Dia dan sebagian besar mahasiswa, termasuk mahasiswa baru, menilai pemberlakuan UKT bukannya meringankan beban orang tua, justru memberatkan. Apalagi, kebijakan rektorat terkait keringanan dan penundaan pembayaran SPP juga telah dihapus.
Solusi yang ditawarkan pihak rektorat, kata mahasiswa FISIP semester 5 itu, adalah pinjam di BRI. Pinjam uang di bank justru akan menambah beban orang tua yang harus mengangsur pinjaman dengan bunga tinggi.
Nano mengemukakan pihaknya bersama sejumlah mahasiswa lainnya telah mengadu ke rektorat akan menjual ginjalnya untuk melunasi SPP yang pembayaran terakhirnya pada tanggal 23 Agustus 2013.
"Jumlah SPP dan uang gedung serta biaya lainnya cukup besar, bahkan ada yang sampai mencapai Rp 43 juta.
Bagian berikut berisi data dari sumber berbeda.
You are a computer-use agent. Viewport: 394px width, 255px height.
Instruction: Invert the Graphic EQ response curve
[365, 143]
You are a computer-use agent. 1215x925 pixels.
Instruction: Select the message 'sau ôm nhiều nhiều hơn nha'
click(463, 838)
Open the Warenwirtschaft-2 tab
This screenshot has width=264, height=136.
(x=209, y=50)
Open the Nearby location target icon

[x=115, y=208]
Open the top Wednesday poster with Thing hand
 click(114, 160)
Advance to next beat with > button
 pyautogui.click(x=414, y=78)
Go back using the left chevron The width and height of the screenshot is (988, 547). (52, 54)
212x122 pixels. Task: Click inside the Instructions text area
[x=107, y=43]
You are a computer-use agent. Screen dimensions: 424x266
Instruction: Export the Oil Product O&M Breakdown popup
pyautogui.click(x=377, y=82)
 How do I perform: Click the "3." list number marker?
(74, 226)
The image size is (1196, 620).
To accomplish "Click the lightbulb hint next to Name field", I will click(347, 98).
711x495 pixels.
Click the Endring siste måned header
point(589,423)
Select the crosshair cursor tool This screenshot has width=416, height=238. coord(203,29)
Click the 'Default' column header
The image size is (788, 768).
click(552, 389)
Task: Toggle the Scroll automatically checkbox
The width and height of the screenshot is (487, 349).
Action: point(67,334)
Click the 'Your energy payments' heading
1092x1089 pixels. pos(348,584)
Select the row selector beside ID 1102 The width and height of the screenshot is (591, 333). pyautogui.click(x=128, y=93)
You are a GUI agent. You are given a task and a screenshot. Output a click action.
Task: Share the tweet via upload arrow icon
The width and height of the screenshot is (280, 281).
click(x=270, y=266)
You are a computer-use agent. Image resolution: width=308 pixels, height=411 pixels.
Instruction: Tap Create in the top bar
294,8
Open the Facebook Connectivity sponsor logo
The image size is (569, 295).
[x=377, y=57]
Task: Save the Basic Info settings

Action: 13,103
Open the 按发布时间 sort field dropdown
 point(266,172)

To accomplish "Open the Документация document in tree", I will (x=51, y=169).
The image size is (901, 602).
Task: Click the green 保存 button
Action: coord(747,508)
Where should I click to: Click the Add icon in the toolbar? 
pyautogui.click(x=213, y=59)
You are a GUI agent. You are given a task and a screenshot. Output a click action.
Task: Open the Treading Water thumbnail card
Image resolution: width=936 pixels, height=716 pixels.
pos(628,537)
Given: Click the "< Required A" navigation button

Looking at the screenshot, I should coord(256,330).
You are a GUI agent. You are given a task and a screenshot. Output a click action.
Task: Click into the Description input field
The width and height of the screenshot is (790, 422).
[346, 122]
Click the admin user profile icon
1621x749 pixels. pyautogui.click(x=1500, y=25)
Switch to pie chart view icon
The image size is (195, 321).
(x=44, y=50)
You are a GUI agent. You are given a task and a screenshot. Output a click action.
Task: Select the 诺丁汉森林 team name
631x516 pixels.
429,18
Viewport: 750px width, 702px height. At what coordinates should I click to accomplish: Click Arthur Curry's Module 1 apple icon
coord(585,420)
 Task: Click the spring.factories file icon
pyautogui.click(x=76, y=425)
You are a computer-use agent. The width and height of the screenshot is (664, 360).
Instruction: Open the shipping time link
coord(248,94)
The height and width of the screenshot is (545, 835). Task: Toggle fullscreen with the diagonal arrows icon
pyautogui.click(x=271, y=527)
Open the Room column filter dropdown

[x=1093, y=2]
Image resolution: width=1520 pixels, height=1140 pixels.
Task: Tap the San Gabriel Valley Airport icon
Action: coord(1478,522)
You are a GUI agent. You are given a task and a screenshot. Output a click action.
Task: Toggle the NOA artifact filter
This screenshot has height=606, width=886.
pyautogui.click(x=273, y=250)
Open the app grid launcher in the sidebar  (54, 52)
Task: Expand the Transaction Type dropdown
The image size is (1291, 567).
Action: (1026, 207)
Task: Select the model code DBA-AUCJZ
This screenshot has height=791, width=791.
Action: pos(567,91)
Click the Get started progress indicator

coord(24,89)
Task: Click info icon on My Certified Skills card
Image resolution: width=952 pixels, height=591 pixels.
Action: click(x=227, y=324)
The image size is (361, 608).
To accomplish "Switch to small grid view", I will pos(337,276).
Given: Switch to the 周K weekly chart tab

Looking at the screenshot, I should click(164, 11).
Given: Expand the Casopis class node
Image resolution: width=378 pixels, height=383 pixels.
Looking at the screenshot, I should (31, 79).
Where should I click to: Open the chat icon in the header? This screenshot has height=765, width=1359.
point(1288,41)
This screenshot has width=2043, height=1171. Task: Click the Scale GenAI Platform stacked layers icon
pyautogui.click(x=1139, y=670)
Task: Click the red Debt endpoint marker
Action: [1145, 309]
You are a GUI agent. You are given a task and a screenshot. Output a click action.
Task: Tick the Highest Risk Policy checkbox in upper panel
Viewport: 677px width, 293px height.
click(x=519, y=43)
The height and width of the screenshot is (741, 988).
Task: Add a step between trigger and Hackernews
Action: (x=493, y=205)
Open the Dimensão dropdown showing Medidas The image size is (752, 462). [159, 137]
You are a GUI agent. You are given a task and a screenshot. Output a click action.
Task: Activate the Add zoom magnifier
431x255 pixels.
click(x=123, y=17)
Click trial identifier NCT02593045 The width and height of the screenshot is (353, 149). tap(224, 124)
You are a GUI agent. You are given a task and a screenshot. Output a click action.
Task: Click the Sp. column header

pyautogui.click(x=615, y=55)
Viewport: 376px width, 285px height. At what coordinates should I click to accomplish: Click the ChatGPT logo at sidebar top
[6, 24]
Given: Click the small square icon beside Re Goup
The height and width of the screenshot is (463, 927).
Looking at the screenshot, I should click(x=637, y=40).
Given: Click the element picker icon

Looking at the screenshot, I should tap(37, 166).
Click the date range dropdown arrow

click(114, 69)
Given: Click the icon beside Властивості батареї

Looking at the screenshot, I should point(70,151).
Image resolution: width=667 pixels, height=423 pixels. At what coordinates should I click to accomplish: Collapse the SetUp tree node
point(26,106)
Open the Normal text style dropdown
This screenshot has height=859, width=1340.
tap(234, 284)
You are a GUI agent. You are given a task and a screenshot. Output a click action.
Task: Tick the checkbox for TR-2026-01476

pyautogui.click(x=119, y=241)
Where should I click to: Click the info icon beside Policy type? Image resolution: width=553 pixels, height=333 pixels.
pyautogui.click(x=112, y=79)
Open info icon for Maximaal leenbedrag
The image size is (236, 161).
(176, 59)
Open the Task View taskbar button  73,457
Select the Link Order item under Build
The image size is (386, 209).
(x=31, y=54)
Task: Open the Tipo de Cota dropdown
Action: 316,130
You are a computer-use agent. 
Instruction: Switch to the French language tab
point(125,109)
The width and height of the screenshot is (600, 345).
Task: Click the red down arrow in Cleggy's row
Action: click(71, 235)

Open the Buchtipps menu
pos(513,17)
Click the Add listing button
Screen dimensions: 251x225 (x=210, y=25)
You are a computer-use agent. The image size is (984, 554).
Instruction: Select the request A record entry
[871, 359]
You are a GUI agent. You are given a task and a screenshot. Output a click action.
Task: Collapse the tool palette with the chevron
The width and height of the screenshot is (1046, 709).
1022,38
Oleh karena itu, kami akan terus memperjuangkan agar mahasiswa bisa mendapatkan dispensasi penundaan pembayaran," tegasnya dikutip antara.
Kasus yang terjadi di Unibraw ini mengingatkan kita pada kasus serupa yang terjadi di Jakarta beberapa waktu lalu. Sugianto (45) nekat menjual ginjalnya dengan berkeliling Bundaran HI, Jakarta Pusat. Hal itu dilakukan untuk menebus ijazah Ayu (19), anak kedua Sugianto yang ditahan pihak sekolah karena tunggakan sebesar Rp 17 juta.
"Untuk itu saya jual ginjal saya sesuai dengan tagihan anak saya. Sebetulnya Rp 1 miliar tidak akan saya jual cuma ini demi masa depan anak," ujar Sugianto di Bundaran Hotel Indonesia, Rabu (26/6) lalu.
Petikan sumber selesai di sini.